However, the steric bulk of the R² substituent has an influence on the Alder-ene reaction outcome. The conversion of 1,3-butadiynamide 171c substituted with a bulky silyl group (R² = SiEt₃) preferentially gives indoline meta-173 with 2-methyl-hepten-3-one.

Intramolecular HDDA reactions followed by intramolecular Alder-ene sequences were realized with 1,3-diynamides 174a–d to deliver the linear annulated indolines 176a–d (Scheme 51, (1)) [83]. The chemoselective formation of aryne 175 makes the Alder-ene reaction the most favorable pathway amongst all other possible aryne reacting modes. Extending the tether from three to four atoms delivers eight-membered ring products like compound 176d. Tetrayne 177 bearing a shorter two-atom tether with a methyl-substituted alkene also undergoes an Alder-ene reaction to deliver tricyclic compound 178 (Scheme 51, (2)) [84]. Isoprenyl-tethered tetrayne 179a displaying an even shorter one-atom link fails to produce the corresponding Alder-ene product 181a (R¹ = 1-hexynyl) even under more drastic conditions [85]. However, increase of steric pressure with the rather bulky isopropanol group in triyne 179b (R¹ = C(Me)₂OH) facilitates the formation of the corresponding benzocyclobutene 181b (Scheme 51, (3)).
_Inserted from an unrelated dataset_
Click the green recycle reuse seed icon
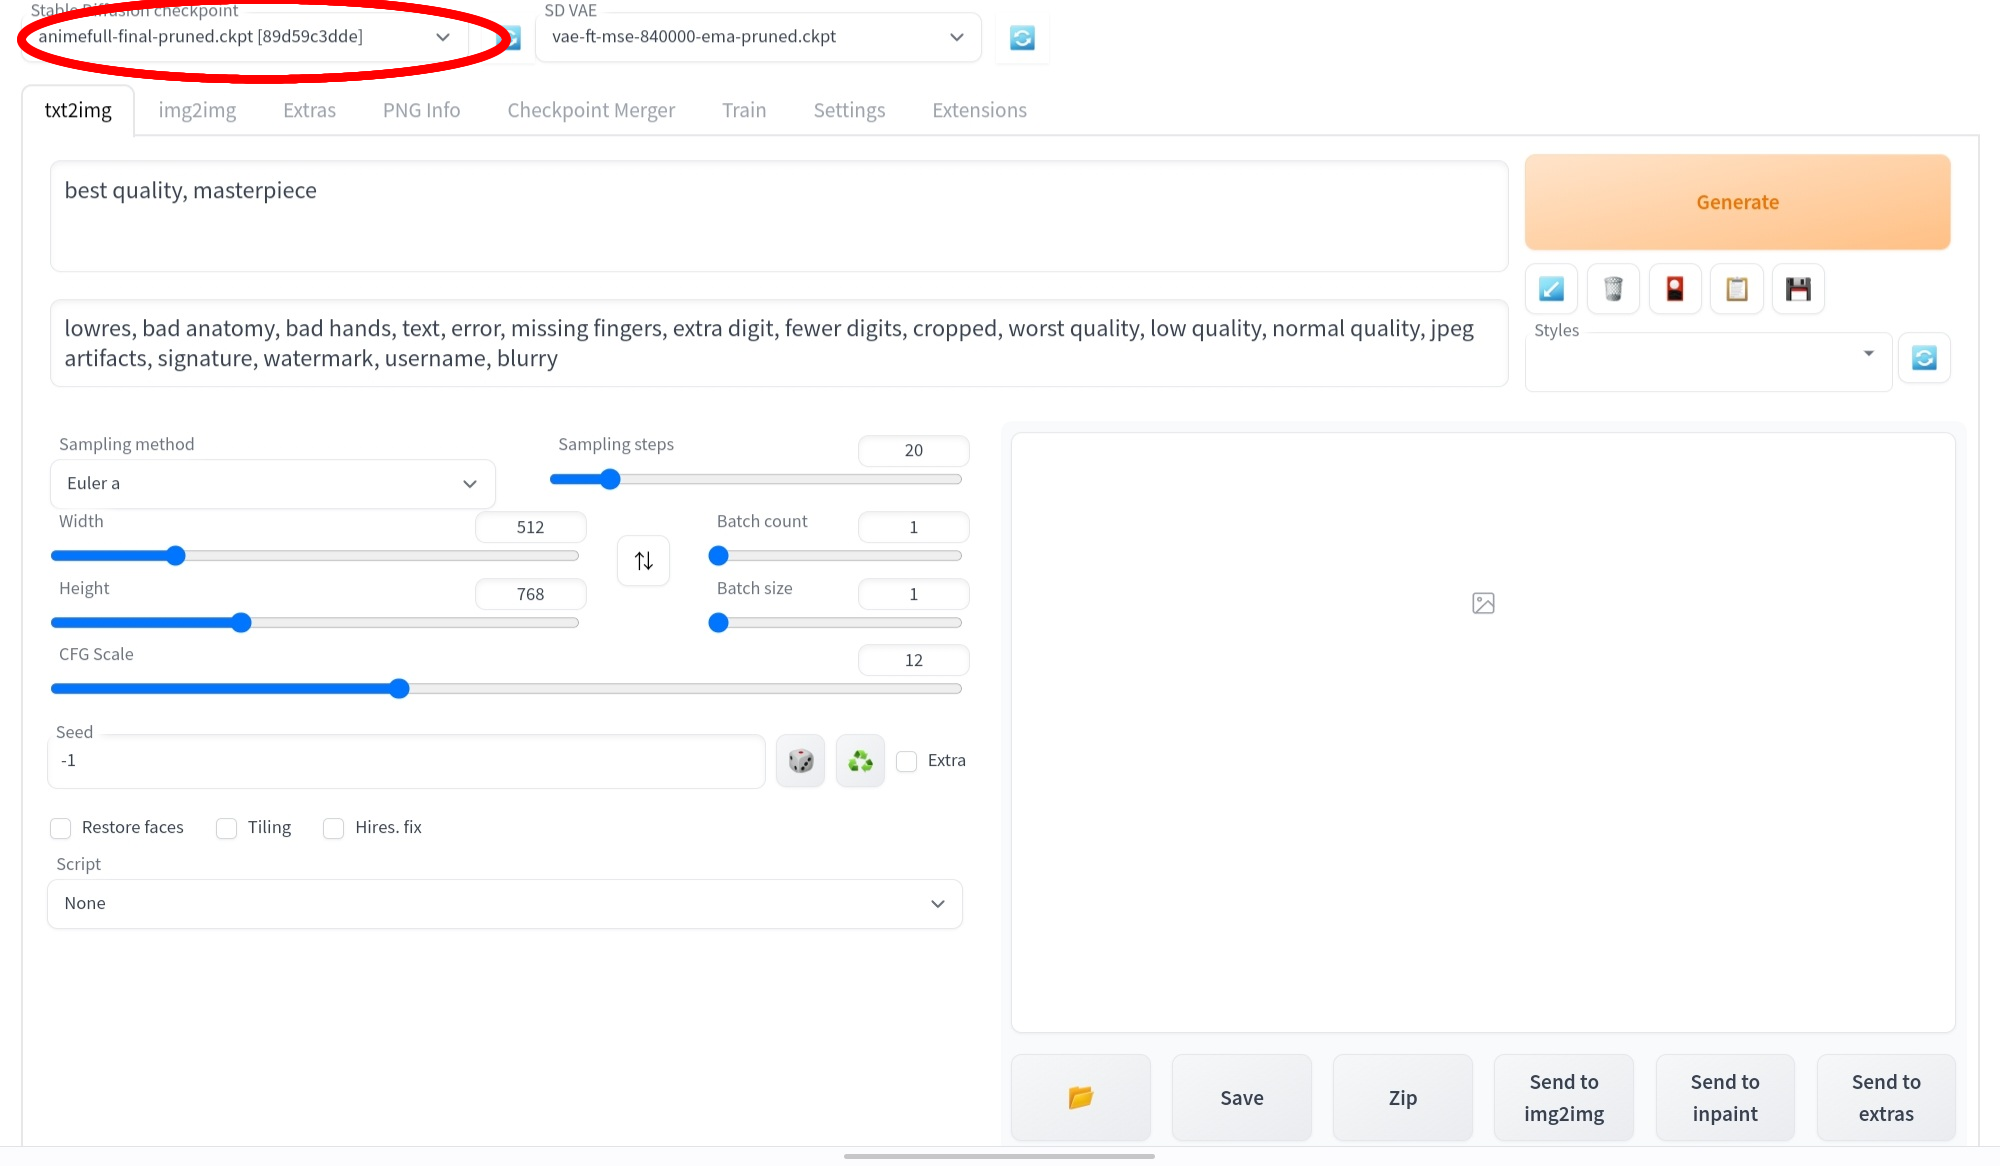 pyautogui.click(x=860, y=761)
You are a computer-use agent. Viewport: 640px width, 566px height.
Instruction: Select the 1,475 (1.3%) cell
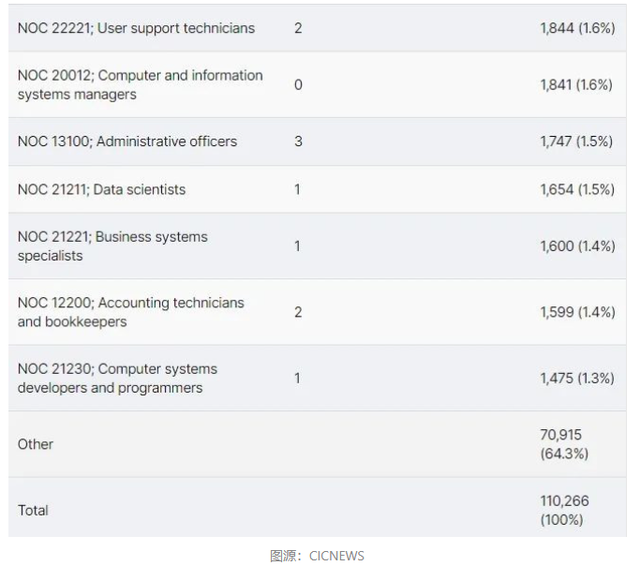[576, 378]
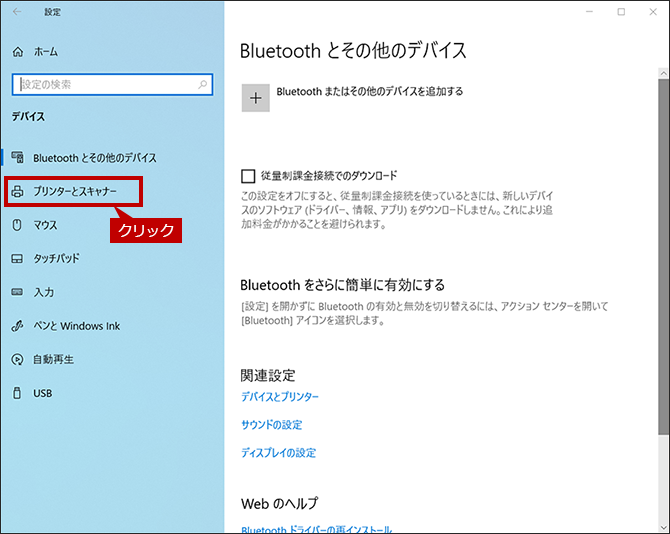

Thermal HDDA reactions of allene-tethered 1,3-butadiynamides 182 deliver the corresponding aryne intermediates 183, whose reactivity and selectivity are divergent. The outcome of the intramolecular reaction of the allene with the aryne moiety depends on the substitution pattern of the allene and on the length of the tether (Scheme 52) [86]. The Alder-ene reaction involving an allylic C-H bond is favored with trisubstituted allenes (path a) leading to the eight-membered ring containing product 184. In contrast, the allenic C-H bond is preferentially involved with mono- and 1,3-disubstituted allenes affording the seven-membered Alder-ene product 185 (path b). Finally, [2+2] cycloaddition is the preferred path of intramolecular aryne reactions with a 1,1-disubstituted terminal allene furnishing the tetracyclic compound 186 (path c).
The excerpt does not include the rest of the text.